# [WHAT YOU NEED TO DO]
Scale down the stretch from the line containing "Video (992, 255)" through the line containing "Humundi Race (383, 30)", both included, and give every line in it again, including lines without answers. Multiply each answer coordinate by 0.5 and round to the nearest whole number, rounding halves up.

# [INFORMATION PROVIDED]

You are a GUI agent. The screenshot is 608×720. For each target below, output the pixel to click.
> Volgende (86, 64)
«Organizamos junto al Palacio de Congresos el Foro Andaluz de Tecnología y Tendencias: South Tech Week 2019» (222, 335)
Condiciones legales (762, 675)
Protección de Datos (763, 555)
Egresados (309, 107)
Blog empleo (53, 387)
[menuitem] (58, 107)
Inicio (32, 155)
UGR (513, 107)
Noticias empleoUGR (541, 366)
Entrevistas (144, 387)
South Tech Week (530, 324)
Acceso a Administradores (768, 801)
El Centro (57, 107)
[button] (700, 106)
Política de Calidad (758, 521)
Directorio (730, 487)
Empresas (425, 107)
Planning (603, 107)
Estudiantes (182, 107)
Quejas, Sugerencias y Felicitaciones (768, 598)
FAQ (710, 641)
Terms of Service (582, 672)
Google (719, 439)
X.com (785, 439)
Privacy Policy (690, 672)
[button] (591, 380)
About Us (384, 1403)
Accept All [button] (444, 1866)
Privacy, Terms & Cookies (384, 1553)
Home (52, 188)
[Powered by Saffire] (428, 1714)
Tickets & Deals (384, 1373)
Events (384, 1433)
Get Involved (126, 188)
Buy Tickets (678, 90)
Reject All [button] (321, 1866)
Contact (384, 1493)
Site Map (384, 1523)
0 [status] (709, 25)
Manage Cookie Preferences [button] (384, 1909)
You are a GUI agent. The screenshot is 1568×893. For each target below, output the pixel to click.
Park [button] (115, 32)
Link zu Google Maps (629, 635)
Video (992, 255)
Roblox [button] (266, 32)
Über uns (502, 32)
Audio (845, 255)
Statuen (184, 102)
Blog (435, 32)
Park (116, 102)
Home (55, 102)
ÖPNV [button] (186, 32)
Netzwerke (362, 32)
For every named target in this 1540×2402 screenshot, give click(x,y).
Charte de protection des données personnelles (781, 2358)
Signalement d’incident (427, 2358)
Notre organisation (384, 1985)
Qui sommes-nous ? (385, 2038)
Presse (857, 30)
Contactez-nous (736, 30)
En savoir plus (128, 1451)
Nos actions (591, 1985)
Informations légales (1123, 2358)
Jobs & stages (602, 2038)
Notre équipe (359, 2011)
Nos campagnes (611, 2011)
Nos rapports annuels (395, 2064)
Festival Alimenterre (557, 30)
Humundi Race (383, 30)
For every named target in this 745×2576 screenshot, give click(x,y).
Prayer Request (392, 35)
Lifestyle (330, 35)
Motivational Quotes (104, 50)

# [ANSWER TO THIS EXERCISE]
Video (496, 128)
Roblox [button] (133, 16)
Über uns (251, 16)
Audio (423, 128)
Statuen (92, 51)
Blog (218, 16)
Park (58, 51)
Home (28, 51)
ÖPNV [button] (93, 16)
Netzwerke (181, 16)
For every named target in this 1540×2402 screenshot, give click(x,y).
Charte de protection des données personnelles (391, 1179)
Signalement d’incident (214, 1179)
Notre organisation (192, 993)
Qui sommes-nous ? (193, 1019)
Presse (429, 15)
Contactez-nous (368, 15)
En savoir plus (64, 726)
Nos actions (296, 993)
Informations légales (562, 1179)
Jobs & stages (301, 1019)
Notre équipe (180, 1006)
Nos campagnes (306, 1006)
Nos rapports annuels (198, 1032)
Festival Alimenterre (279, 15)
Humundi Race (192, 15)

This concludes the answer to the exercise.